The first two are handled properly I think, they are just logged and then we retry. I am not sure where the cancellation originates from -- that is what ultimately kills the prefetcher. Some more log lines before/after might help.

biatwc commented 6 months ago

I've looked at the logs around the time of the CancelledError on a number of occasions and there is nothing other than the usual INFO level INFO:ElectrumX:[26054] TCP [::1]:46343, 676 total. No errors, nothing out of the ordinary. The various tunnels I've tried over time remain up and traffic flows fine. What does CancelledError actually mean in this context - the RPC daemon tears down all tcp sessions from the electrumx node? Can electrumx catch CancalledError and retry, or mark the daemon as temporarily unavailable and retry occasionally? Would that help flush out what is going on? Sorry I can't be more help.

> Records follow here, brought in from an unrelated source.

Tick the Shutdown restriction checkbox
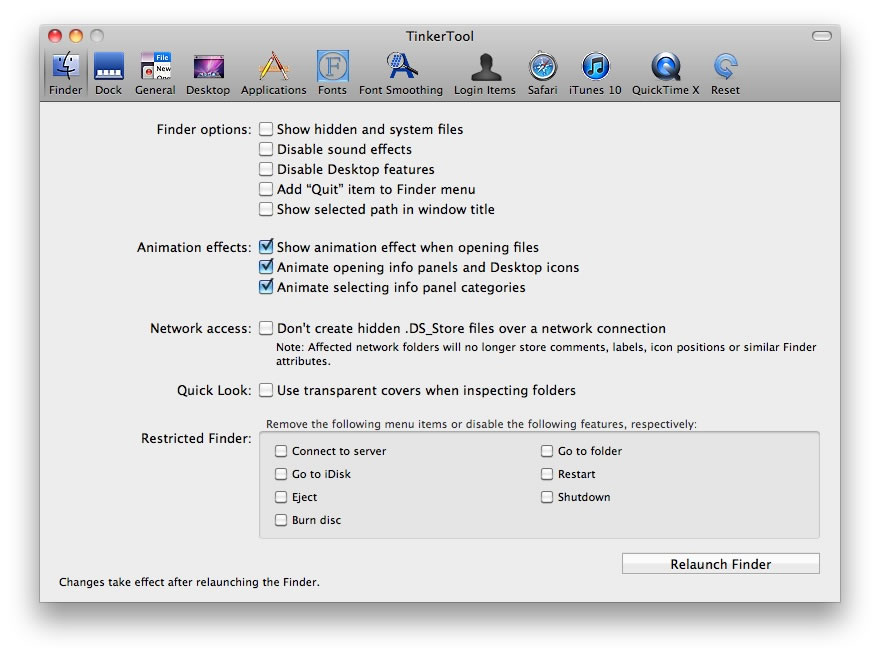This screenshot has height=657, width=880. click(x=547, y=497)
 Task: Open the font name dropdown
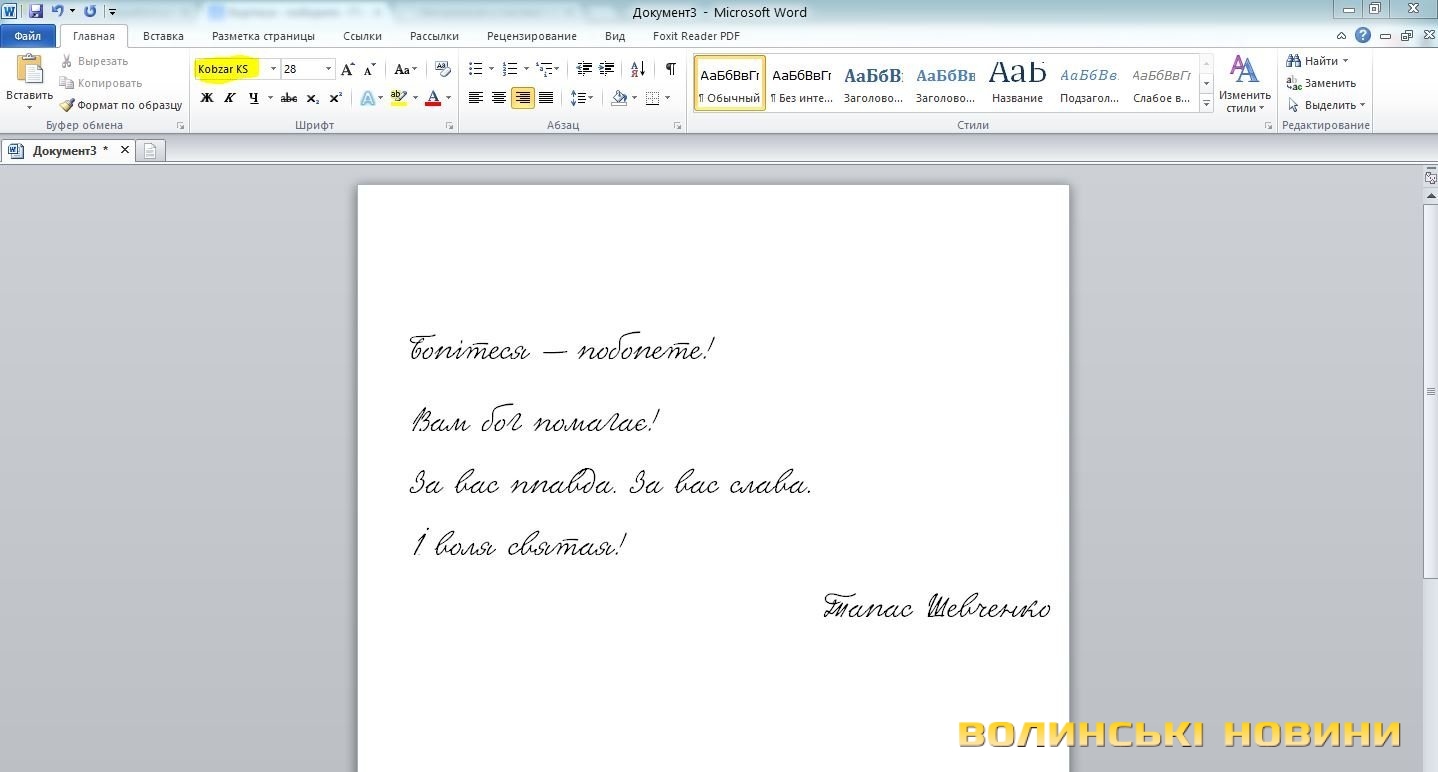(x=273, y=69)
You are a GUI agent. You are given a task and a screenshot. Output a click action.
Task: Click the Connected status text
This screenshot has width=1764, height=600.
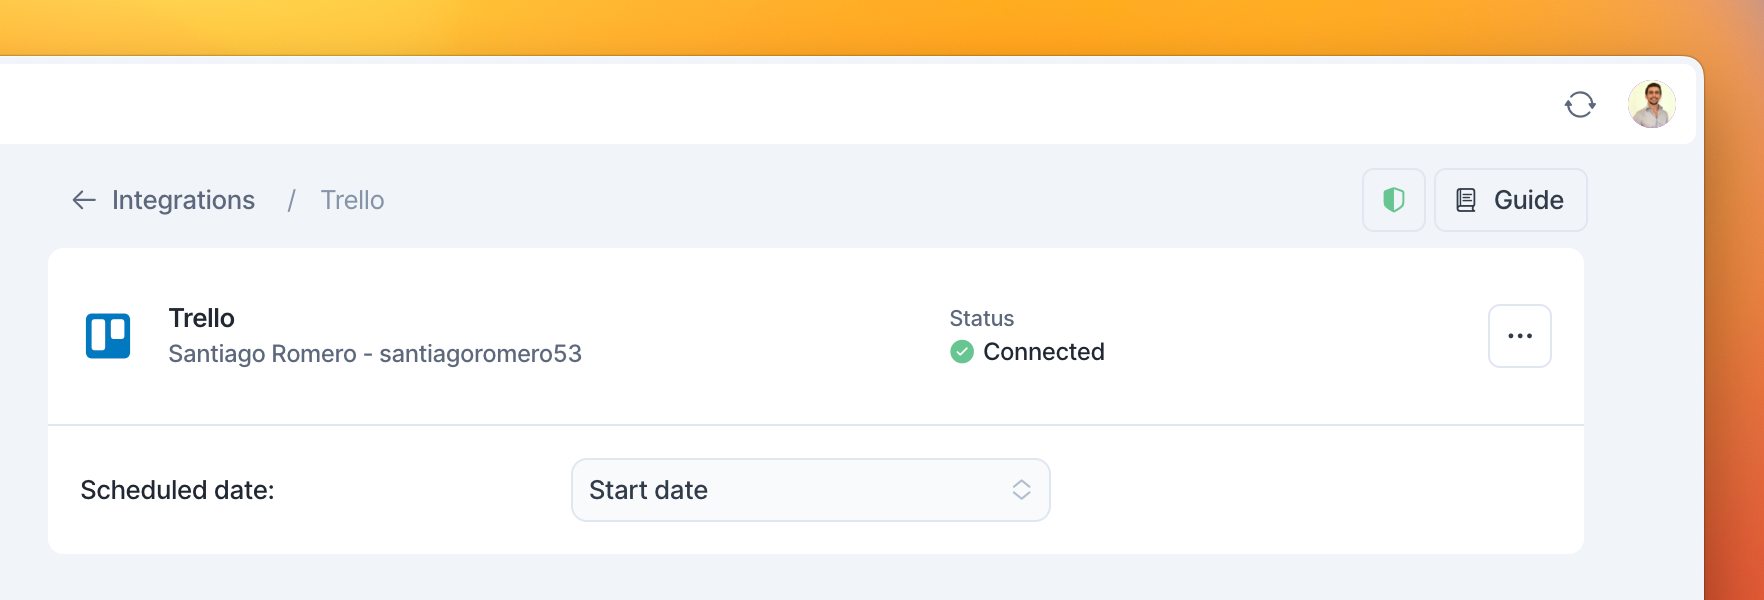click(x=1044, y=352)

SomberNight commented 6 months ago

How often does this bug happen for you? Is it only the prefetcher stopping, is the process otherwise still running and serving sessions? I guess you don't have a reliable way to reproduce, do you? :P

What does CancelledError actually mean in this context - the RPC daemon tears down all tcp sessions from the electrumx node? Can electrumx catch CancalledError and retry, or mark the daemon as temporarily unavailable and retry occasionally? Would that help flush out what is going on?

It can be a lot of things. For example, if you intentionally shut down electrumx in a clean way, that too will happen via cancellations (explicit calls to task.cancel and multiple CancelledErrors propagating out and caught at some locations), so we can't just catch CancelledError and retry :/